─── Selection
We can conceptually describe how a laser works (for more in depth explanations of each component read below) :

• There must be a cavity surrounding a gain medium. The cavity will have a discrete (quantized) set of frequencies which it supports.
• The gain medium must be selected to have a lasing transition with a frequency which matches one of the cavity modes (frequencies).
• There must be a pump which is pumping electrons into energy states above the lasing transition.
• When the pump is turned on, electrons are transitioned to a state above the upper level of the lasing transition, then they quickly decay to the upper state of the lasing transition. This creates a build up of electrons in the upper state of the lasing transition.
• Randomly spontaneous emission occurs. Light emitted from one atom via spontaneous emission can cause stimulated emission in another atom. This process then can cascade causing a lot of light to be emitted at the frequency of the lasing transition. Because this cascade was started via spontaneous emission, the propagation directions can be random!
• The cavity, however, only supports modes propagating in the $z$-direction (or cavity propagation direction), light propagating in other directions will decay quickly in any real laser.
• This results in a build of a standing wave in the cavity. Usually one side of the cavity is then only partially reflective to allow some light to leave, the laser output.
──────
─── Data lines
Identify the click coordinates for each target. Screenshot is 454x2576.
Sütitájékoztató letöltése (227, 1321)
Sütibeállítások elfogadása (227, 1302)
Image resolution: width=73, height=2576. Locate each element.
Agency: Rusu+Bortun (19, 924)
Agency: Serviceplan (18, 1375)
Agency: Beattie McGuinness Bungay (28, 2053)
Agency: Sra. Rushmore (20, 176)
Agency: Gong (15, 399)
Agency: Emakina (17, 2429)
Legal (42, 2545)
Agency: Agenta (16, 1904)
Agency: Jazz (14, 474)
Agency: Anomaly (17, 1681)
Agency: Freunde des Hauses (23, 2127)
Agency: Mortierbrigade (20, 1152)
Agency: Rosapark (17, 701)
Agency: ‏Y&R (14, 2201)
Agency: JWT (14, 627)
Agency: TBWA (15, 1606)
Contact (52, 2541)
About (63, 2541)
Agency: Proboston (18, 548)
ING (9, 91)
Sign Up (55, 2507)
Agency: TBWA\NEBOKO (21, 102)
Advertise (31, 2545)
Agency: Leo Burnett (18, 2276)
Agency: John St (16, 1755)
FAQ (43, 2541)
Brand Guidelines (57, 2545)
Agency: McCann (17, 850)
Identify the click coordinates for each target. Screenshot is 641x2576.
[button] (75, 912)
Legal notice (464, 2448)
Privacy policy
──────
▸ **What the task requires**
Copy the laser explanation above word for word, in full.

▸ **Result of the task**
We can conceptually describe how a laser works (for more in depth explanations of each component read below) :

• There must be a cavity surrounding a gain medium. The cavity will have a discrete (quantized) set of frequencies which it supports.
• The gain medium must be selected to have a lasing transition with a frequency which matches one of the cavity modes (frequencies).
• There must be a pump which is pumping electrons into energy states above the lasing transition.
• When the pump is turned on, electrons are transitioned to a state above the upper level of the lasing transition, then they quickly decay to the upper state of the lasing transition. This creates a build up of electrons in the upper state of the lasing transition.
• Randomly spontaneous emission occurs. Light emitted from one atom via spontaneous emission can cause stimulated emission in another atom. This process then can cascade causing a lot of light to be emitted at the frequency of the lasing transition. Because this cascade was started via spontaneous emission, the propagation directions can be random!
• The cavity, however, only supports modes propagating in the $z$-direction (or cavity propagation direction), light propagating in other directions will decay quickly in any real laser.
• This results in a build of a standing wave in the cavity. Usually one side of the cavity is then only partially reflective to allow some light to leave, the laser output.